Hay que pensar que el hombre posee un alma preciosa a los ojos de su Creador, que debe tratársele como autofin, que es menester contemplar y garantizar su dignidad. Pero esto no es individualismo tópico y disolvente: es, sencillamente, personalismo: un concepto y corriente vinculados a la tradición del humanismo cristiano. 

Carlos Sánchez Viamonte:

El individuo es una entidad cuantitativa dentro del conjunto social. La persona humana, en cambio, es una entidad cualitativa. Es particularidad y diversidad en la pluralidad social. Es el aporte particular o singular o autónomo del hombre, como unidad espiritual de la especie.

Héctor Gros Spiell:

Para que la vida humana, respecto de cada ser, de cada persona, pueda ser plena y verdaderamente tal, se requiere que este ser, esa persona, pueda poder saber, poder conocer y poder intentar conocer la verdad. (…) El reconocimiento jurídico, por ende, del derecho a vivir implica la aceptación de la existencia de un derecho a pensar, a informarse, a saber, a conocer y a buscar y conocer la verdad, o lo que se piensa que puede ser la verdad. 

William Shakespeare:

Hamlet: ¡Qué obra maestra es el hombre! ¡Cuán noble por su razón! ¡Cuán infinito en facultades! En su forma y movimientos, ¡cuán expresivo y maravilloso! En sus acciones ¡qué parecido a un ángel! En su inteligencia, ¡qué semejante a un dios! ¡La maravilla del mundo!.
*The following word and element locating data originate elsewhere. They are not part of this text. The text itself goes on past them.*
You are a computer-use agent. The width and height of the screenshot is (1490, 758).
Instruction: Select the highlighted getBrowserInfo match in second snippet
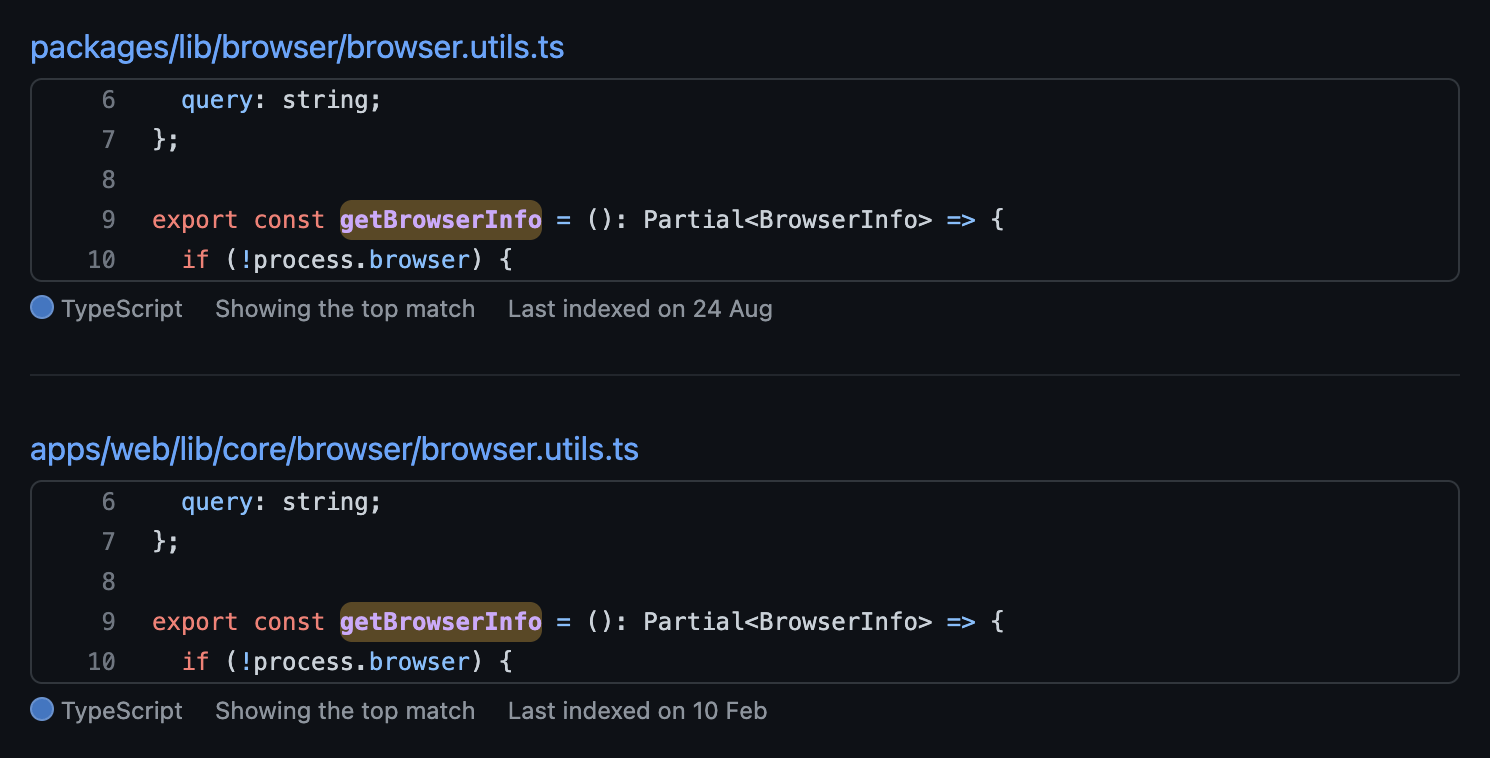point(440,621)

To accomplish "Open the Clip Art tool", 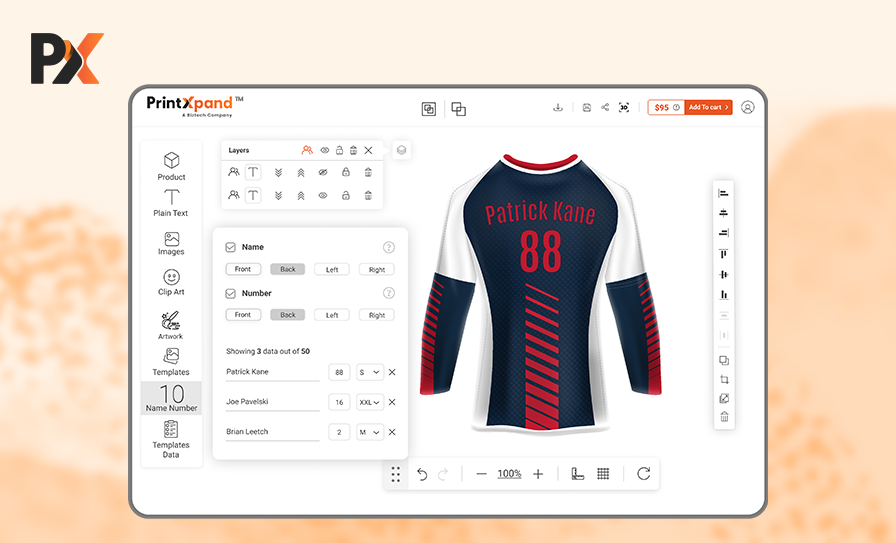I will pos(171,282).
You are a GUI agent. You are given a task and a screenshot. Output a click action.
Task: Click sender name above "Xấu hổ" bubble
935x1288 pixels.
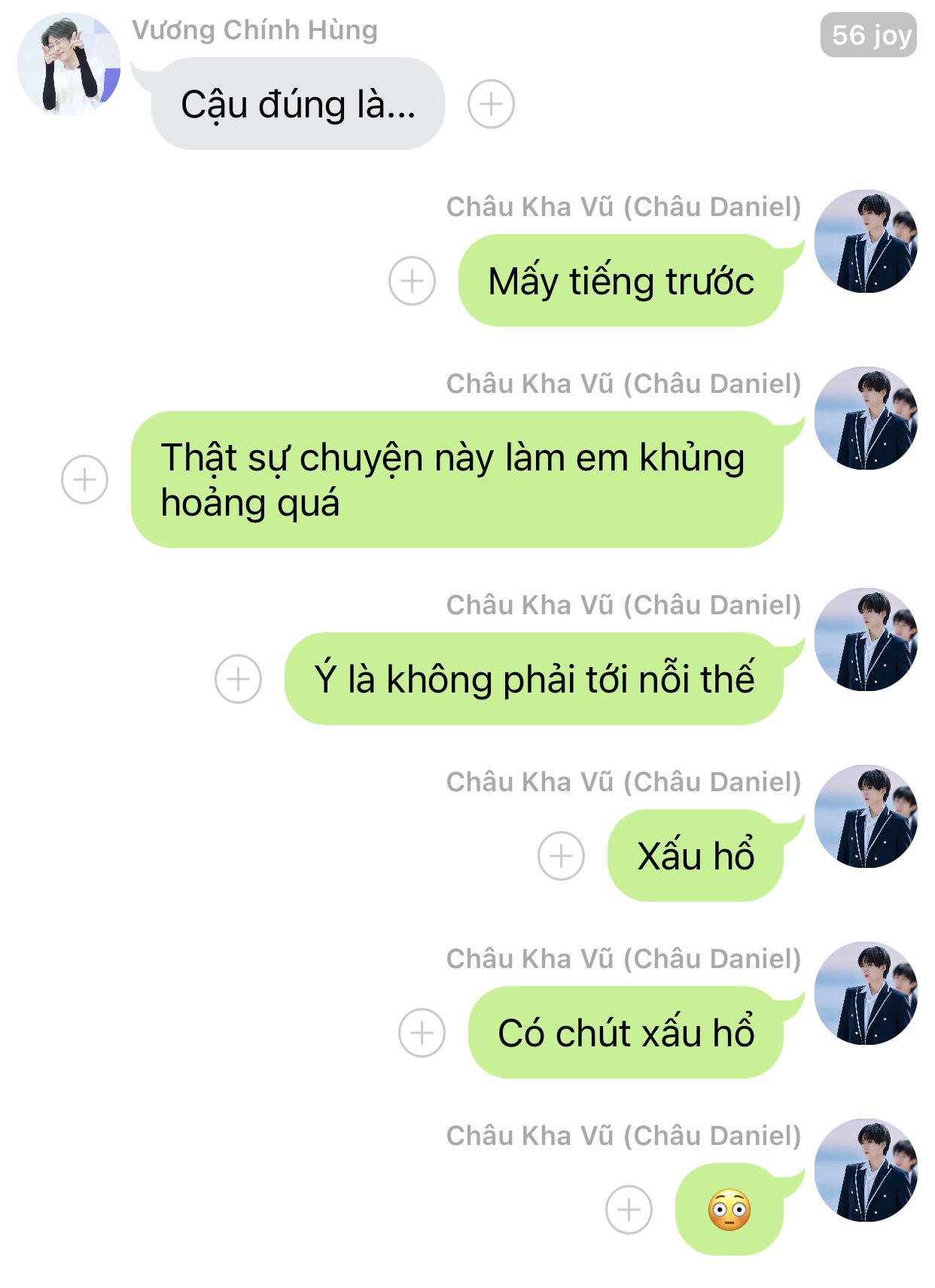tap(623, 782)
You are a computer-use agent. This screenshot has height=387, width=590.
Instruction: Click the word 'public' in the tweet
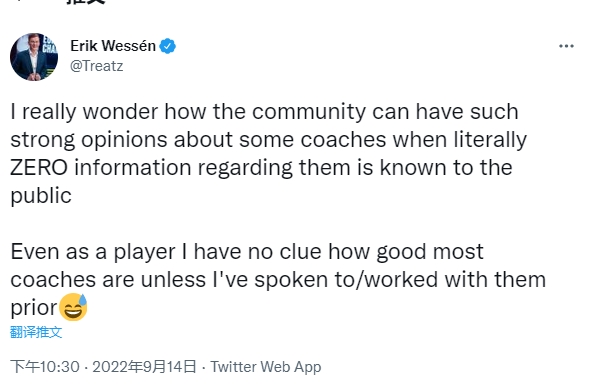41,196
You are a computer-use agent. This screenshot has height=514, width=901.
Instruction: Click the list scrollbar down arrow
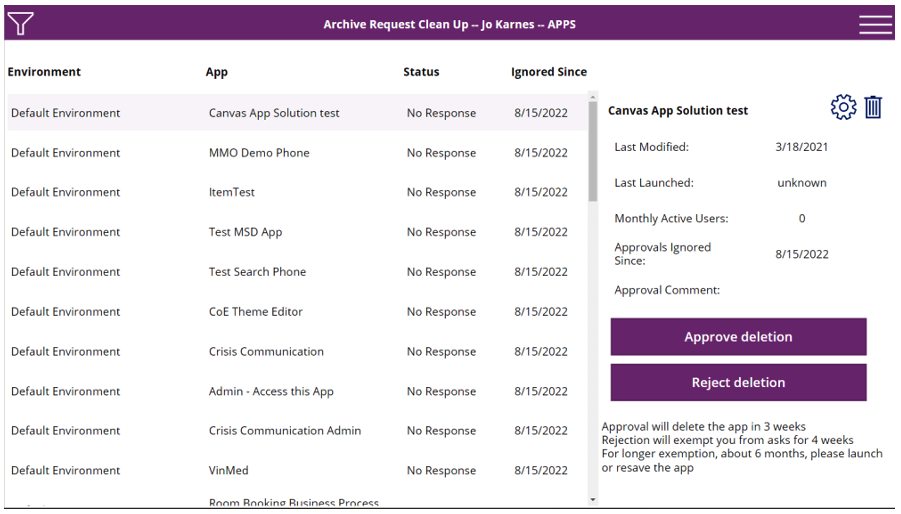point(593,498)
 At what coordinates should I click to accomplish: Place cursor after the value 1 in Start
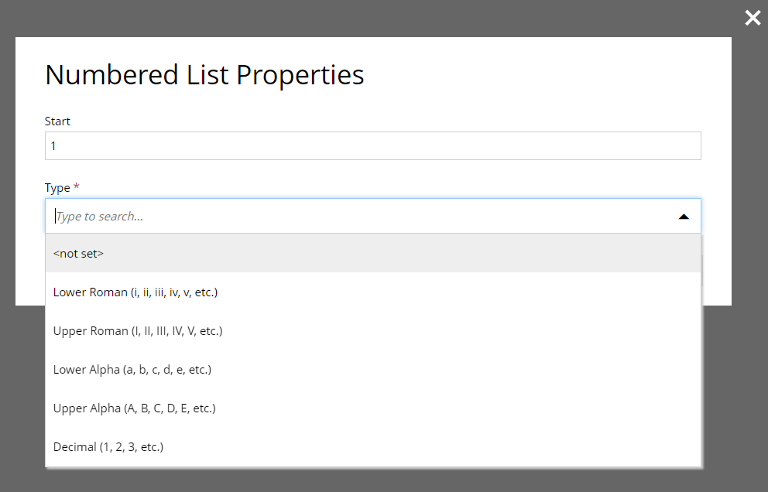click(x=57, y=146)
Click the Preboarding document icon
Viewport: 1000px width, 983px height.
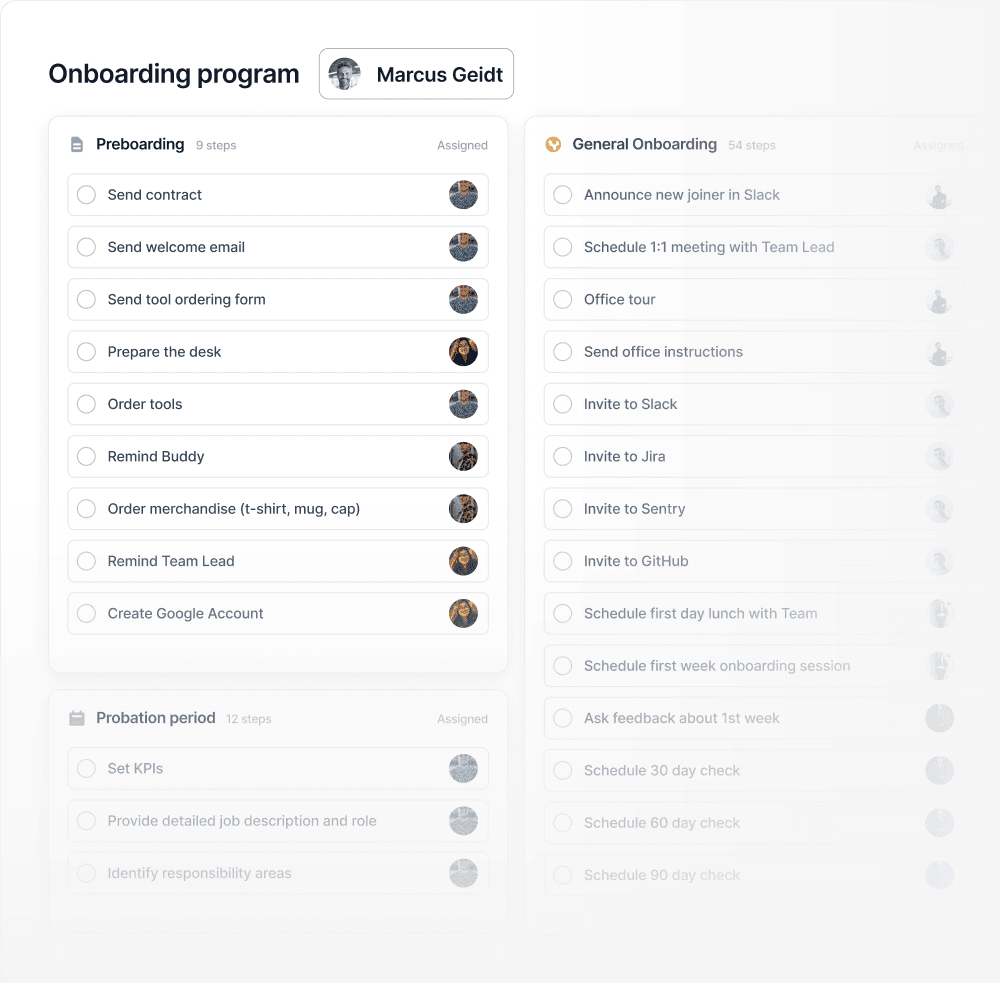[x=77, y=144]
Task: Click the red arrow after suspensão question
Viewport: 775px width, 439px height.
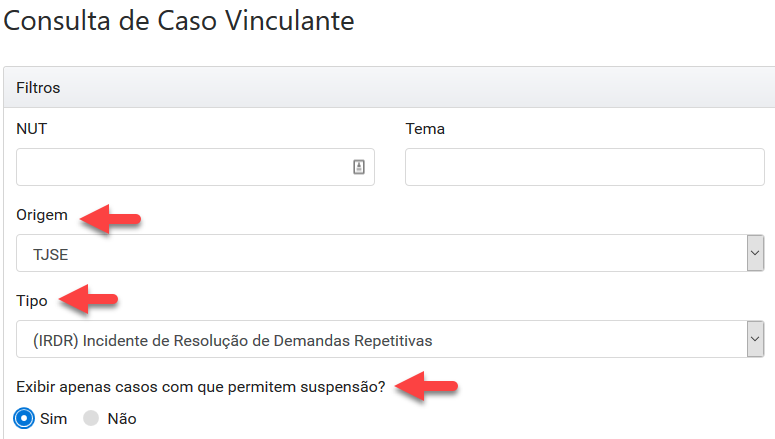Action: (427, 385)
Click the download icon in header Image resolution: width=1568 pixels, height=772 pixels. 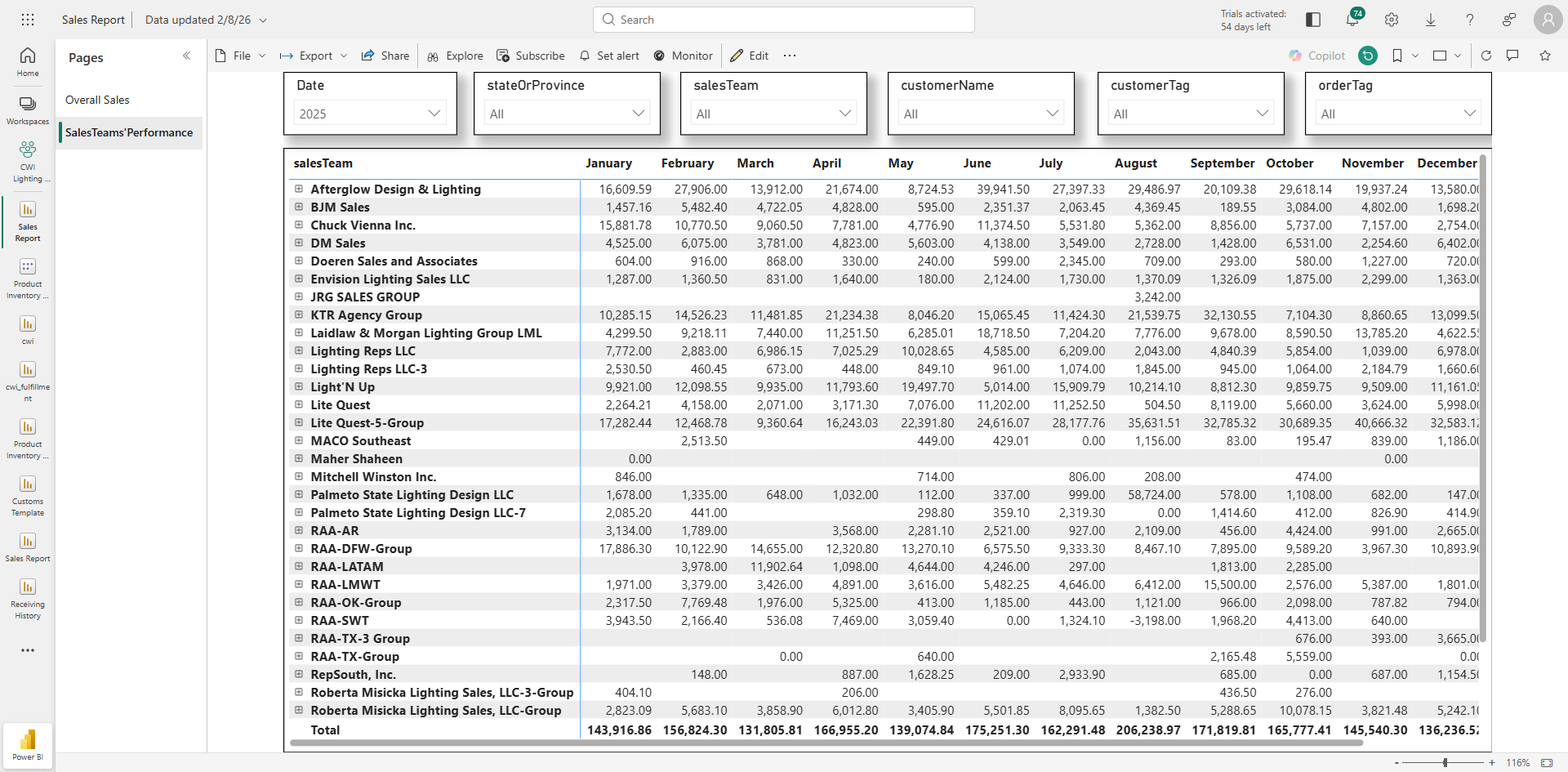click(x=1431, y=20)
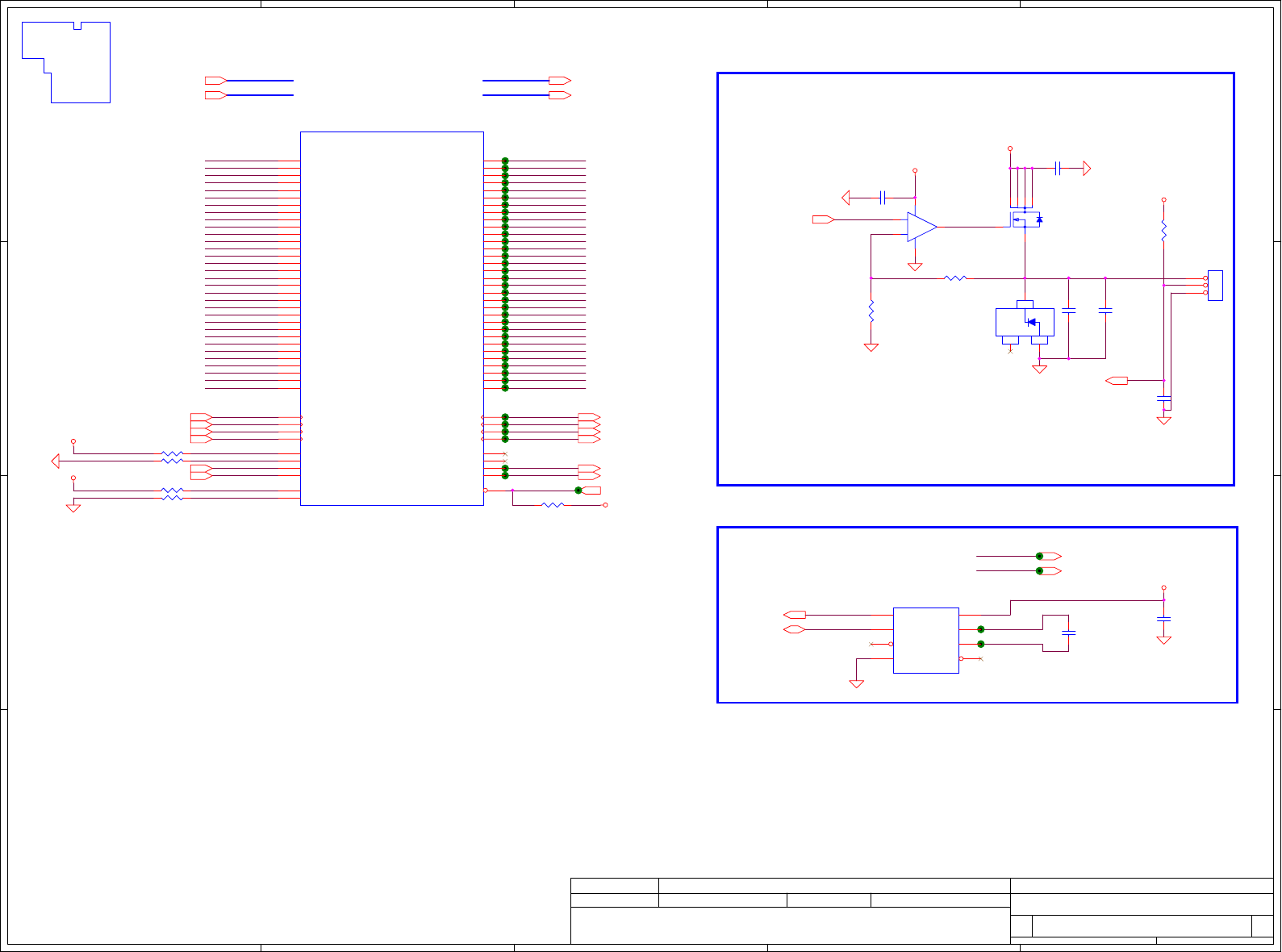Select the off-page input port feeding op-amp
1282x952 pixels.
click(823, 219)
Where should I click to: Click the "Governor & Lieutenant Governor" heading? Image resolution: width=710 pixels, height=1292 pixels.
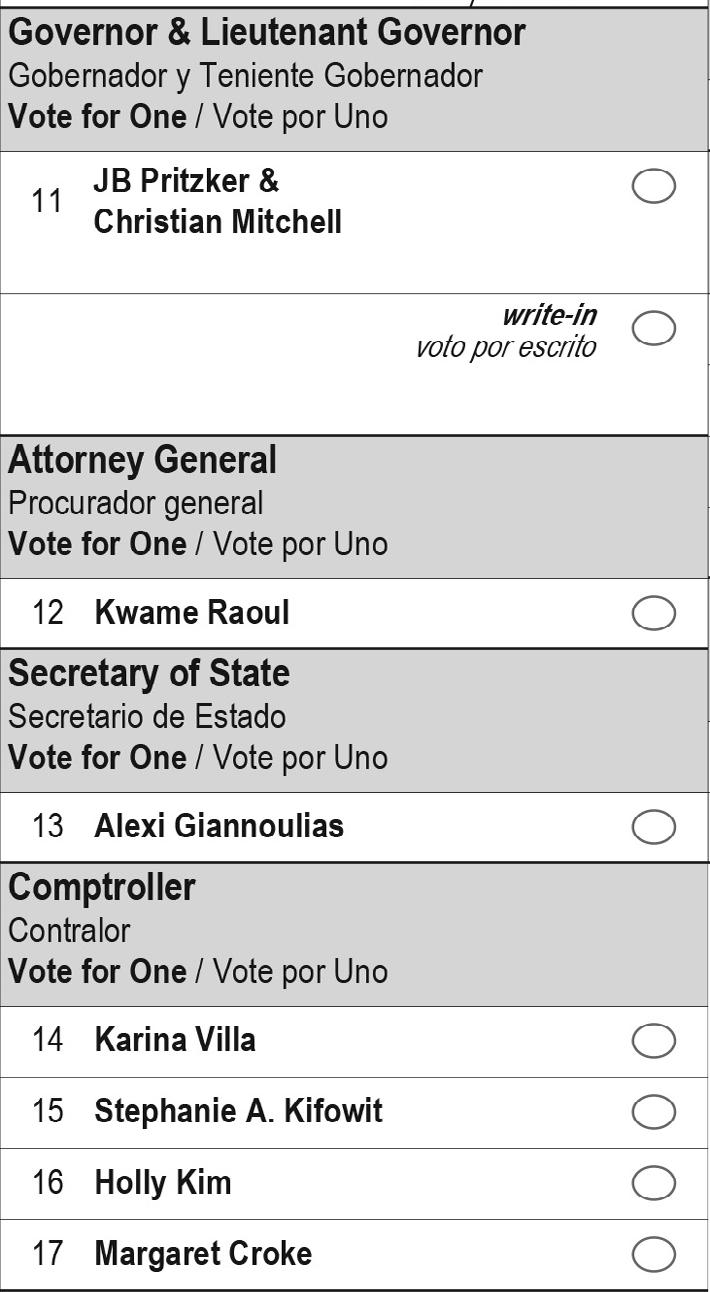click(x=267, y=33)
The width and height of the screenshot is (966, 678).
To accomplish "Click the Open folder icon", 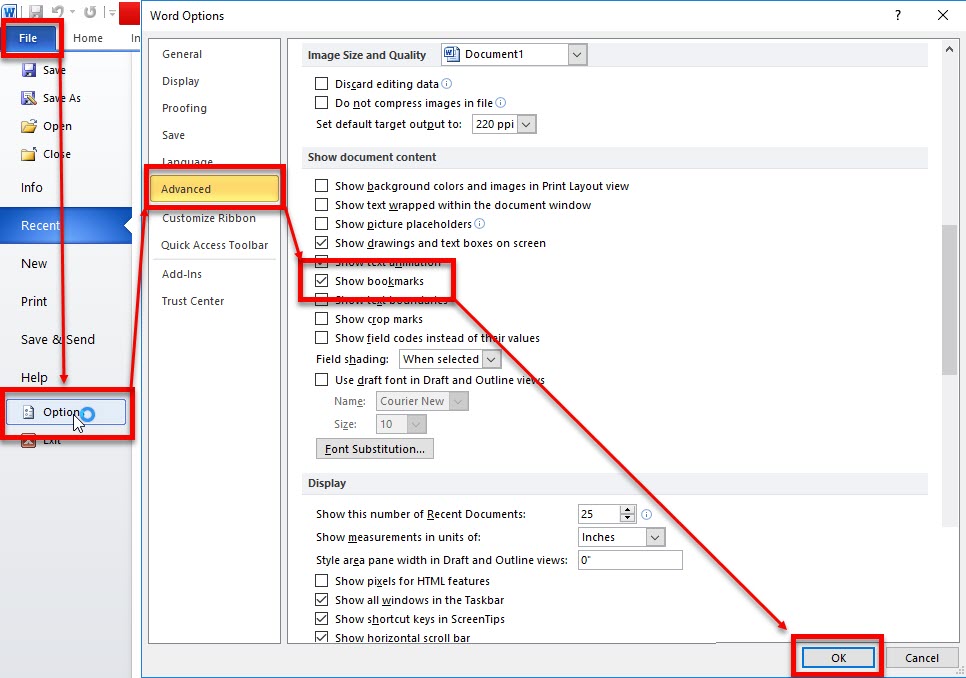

Conclusiones: es difícil formularlas cuando se encuentra tan a menudo el pensar sesgado o torcido por la “ideología” o el “compromiso”. De esa manera, cuando se aborda un breve ensayo o artículo político, desde la lectura del título se adivina la conclusión. Por veces, implacable, condenatoria e irrevocable. Otras, aromadas con incienso santificador o elegías triunfales y heroicas. 

Choques entre fanatismos sangran cualquier palenque, nadie cede, ni rectifica ni verifica. Mucho menos se ocupa en recordar la admonición de Ortega y Gasset. Quizás, por esto, resulte más comedida la menos arrogante de Arturo Pérez-Reverte: Yo no tengo ideología, lo que tengo es biblioteca.